What investigators found
In a 174-page complaint, Crutcher accused the Fort Worth crime lab of repeated policy violations and problems with how evidence was handled, which prompted a review by the Texas Forensic Science Commission. In a final report dated July 16, 2021, the commission found that lab policies were not always followed but declined to find professional negligence or misconduct, instead recommending upgrades to the lab’s quality systems, according to the Texas Forensic Science Commission. Those findings sit at the heart of the ongoing debate over whether the blame lies with lab leadership or individual analysts.
Money, disbursements and the practical fallout
The city deposited the settlement funds into an account controlled by the trial court in June 2024, and court filings show that one recipient collected slightly more than $450,000 while the balance was parked in a trust managed by Crutcher’s attorney, Stephen Kennedy, according to the Fort Worth Star-Telegram. Because the appeals court has now sent the issue back, it is an open question whether any of that money will have to move again, depending on how the trial judge reads and applies the mediated agreement. City officials say the city attorney’s office is reviewing the opinion and weighing its next steps.

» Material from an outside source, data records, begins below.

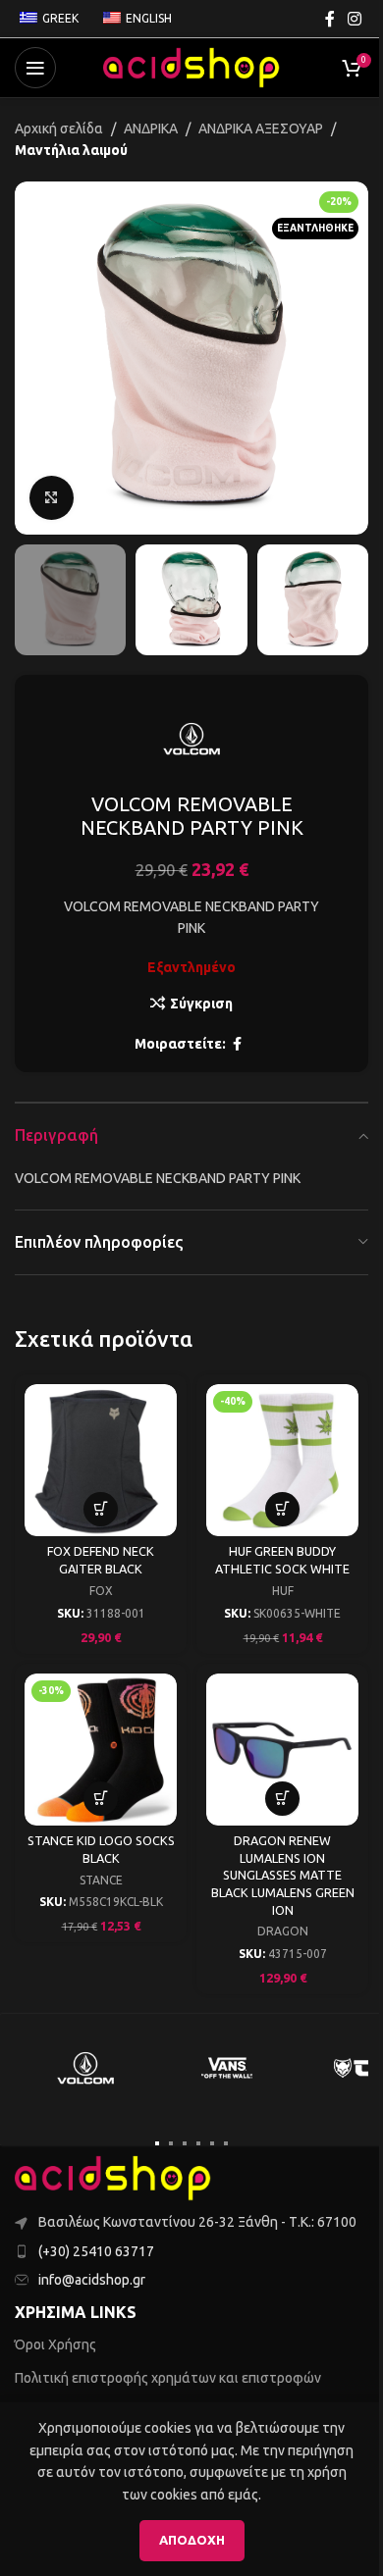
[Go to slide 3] (185, 2143)
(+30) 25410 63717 (96, 2251)
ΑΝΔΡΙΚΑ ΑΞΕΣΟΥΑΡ (260, 128)
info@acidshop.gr (91, 2280)
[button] (34, 358)
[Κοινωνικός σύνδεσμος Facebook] (330, 18)
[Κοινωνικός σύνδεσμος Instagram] (355, 18)
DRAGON (282, 1931)
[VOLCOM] (85, 2068)
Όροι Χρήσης (55, 2344)
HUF (283, 1590)
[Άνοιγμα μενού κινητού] (35, 67)
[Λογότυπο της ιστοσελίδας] (191, 67)
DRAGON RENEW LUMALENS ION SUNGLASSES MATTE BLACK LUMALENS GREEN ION (283, 1875)
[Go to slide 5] (212, 2143)
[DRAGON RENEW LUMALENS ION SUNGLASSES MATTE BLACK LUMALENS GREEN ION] (282, 1750)
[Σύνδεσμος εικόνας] (113, 2177)
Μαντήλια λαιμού (71, 150)
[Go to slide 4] (198, 2143)
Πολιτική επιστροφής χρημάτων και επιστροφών (168, 2378)
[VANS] (227, 2068)
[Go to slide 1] (157, 2143)
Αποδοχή (192, 2540)
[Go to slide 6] (226, 2143)
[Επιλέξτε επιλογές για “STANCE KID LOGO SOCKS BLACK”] (100, 1798)
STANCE (101, 1880)
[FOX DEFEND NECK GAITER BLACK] (101, 1460)
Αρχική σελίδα (59, 128)
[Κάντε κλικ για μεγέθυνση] (51, 498)
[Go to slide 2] (171, 2143)
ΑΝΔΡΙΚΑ (151, 128)
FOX (101, 1590)
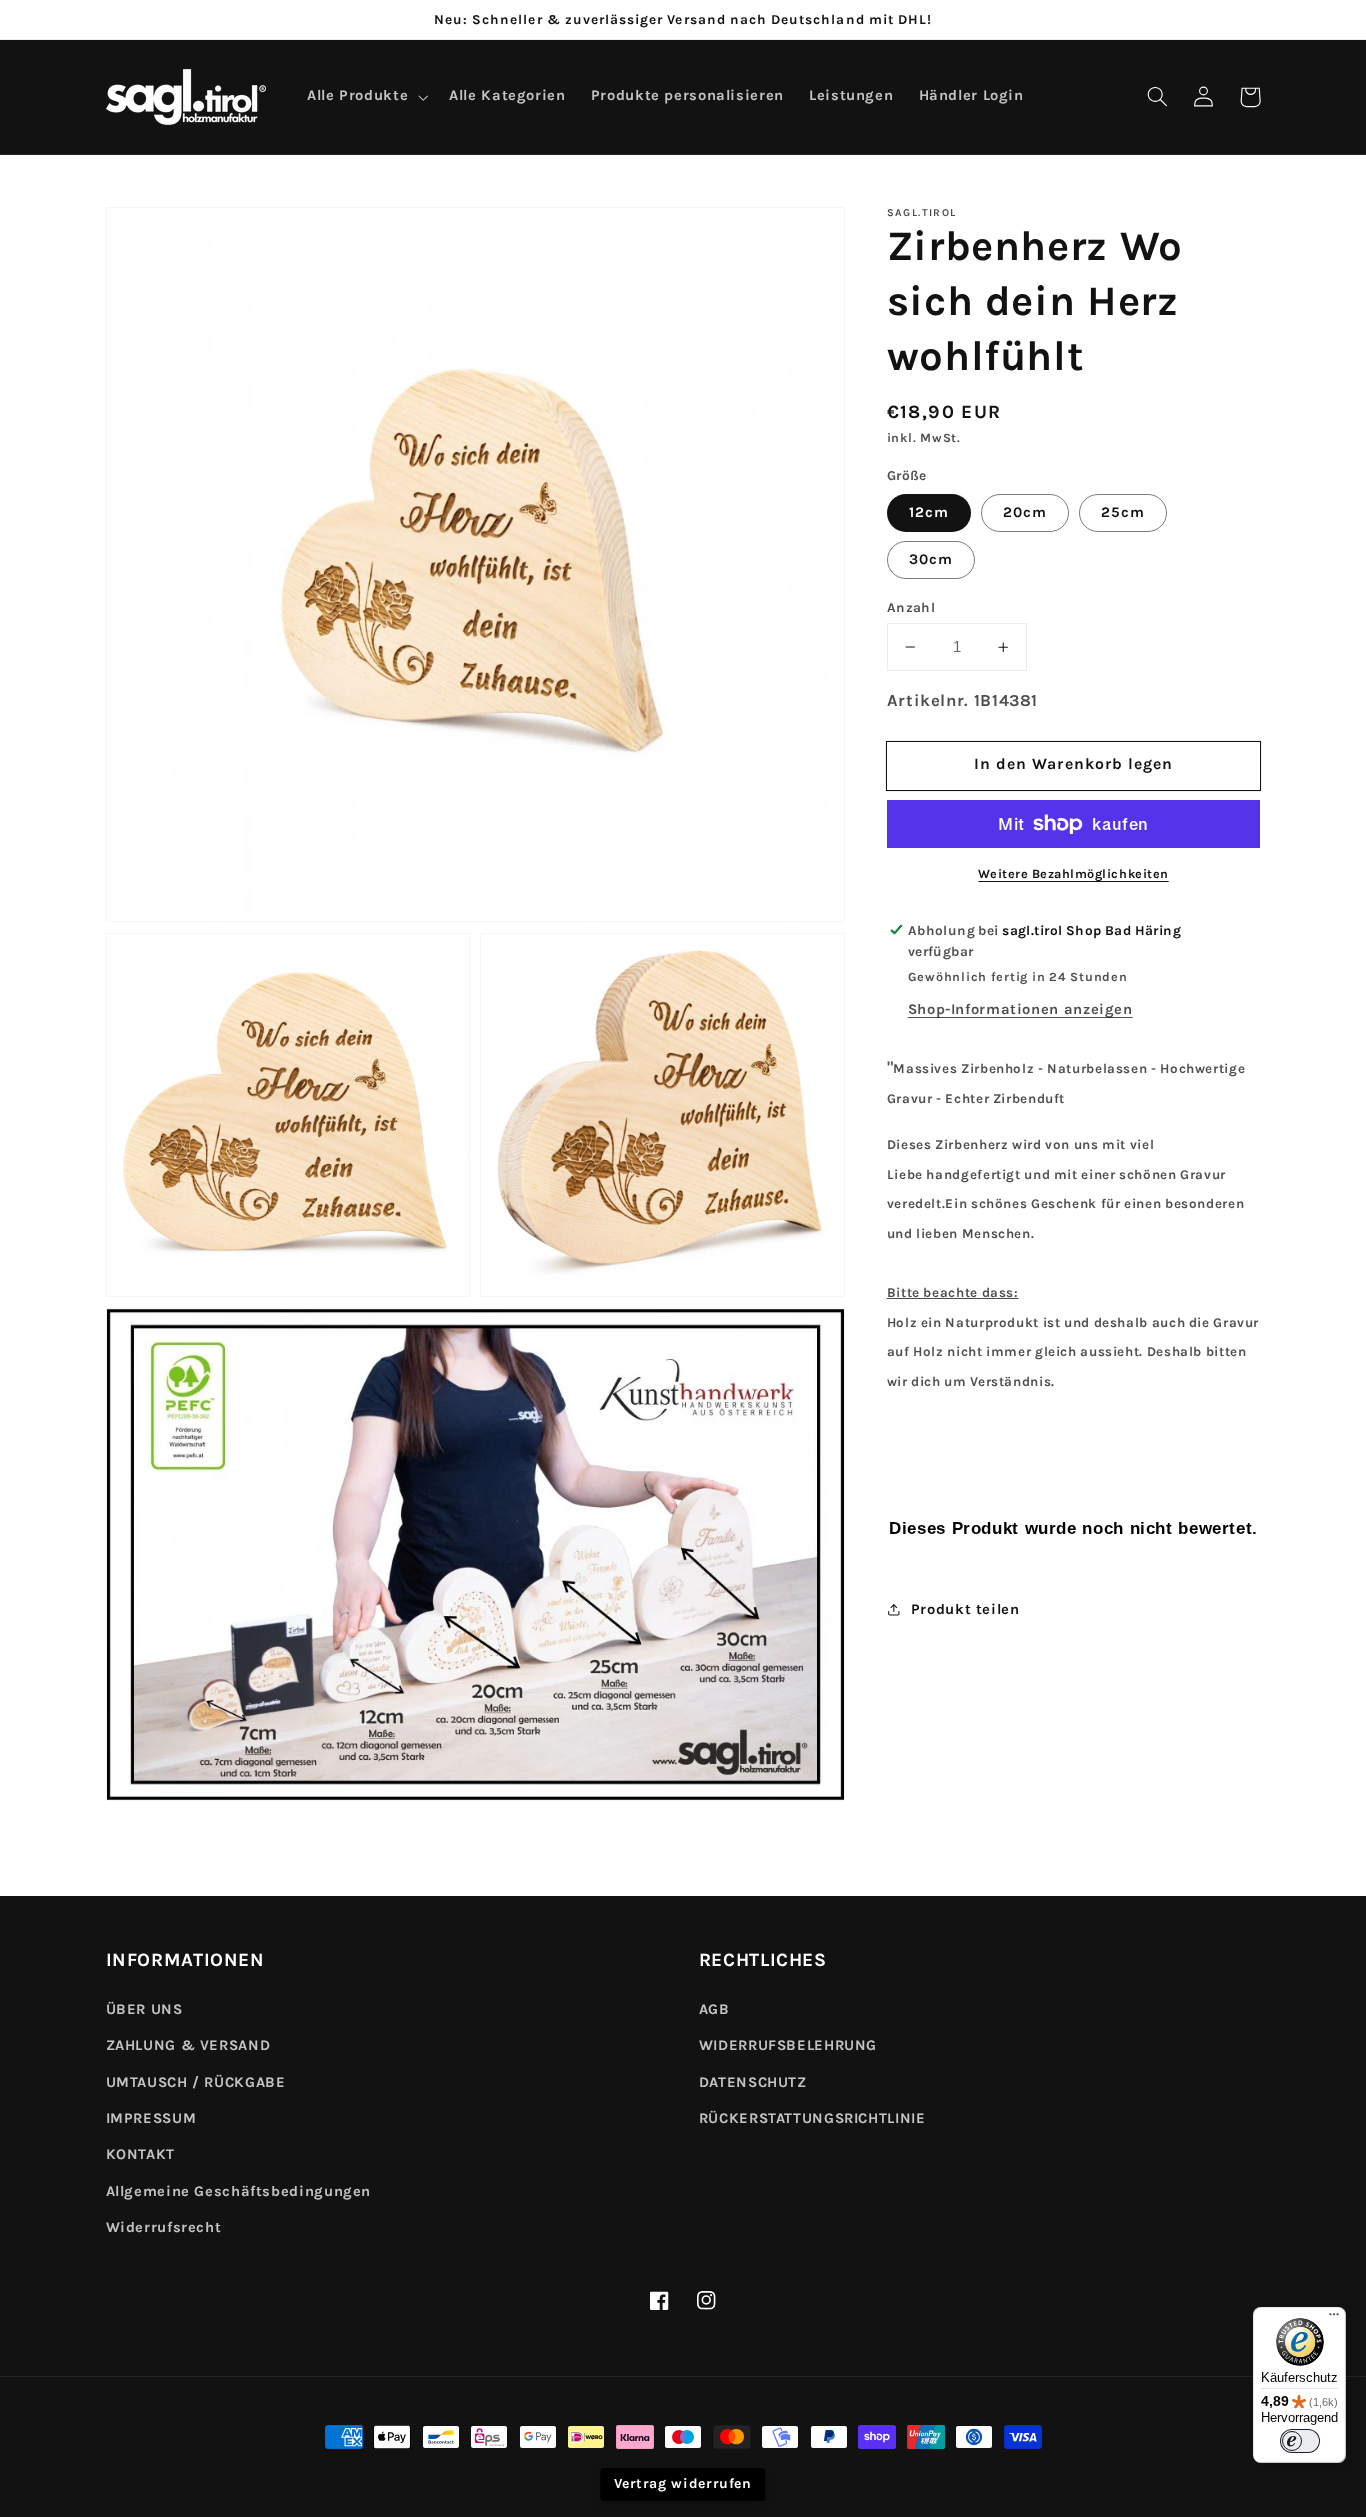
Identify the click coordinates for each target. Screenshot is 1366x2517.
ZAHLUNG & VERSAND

Where this leaves the case
With the case returned to the trial court, judges will now decide how, or whether, the mediated settlement can be enforced and if Crutcher’s underlying retaliation claims should head toward a full trial. The Texas Supreme Court previously declined to hear related procedural issues, which effectively cleared the path for the trial court proceedings to continue, according to KRLD/Audacy. Both sides are expected to file fresh motions as they ask the trial judge to apply the appeals court’s instructions and spell out what rights each party has under the mediated deal.
For Fort Worth residents, the ruling keeps a bright spotlight on a crime lab that state investigators have already said needs reform, and it guarantees that a long‑running fight over whistleblower protections and lab oversight will continue to play out in public court records in the months ahead.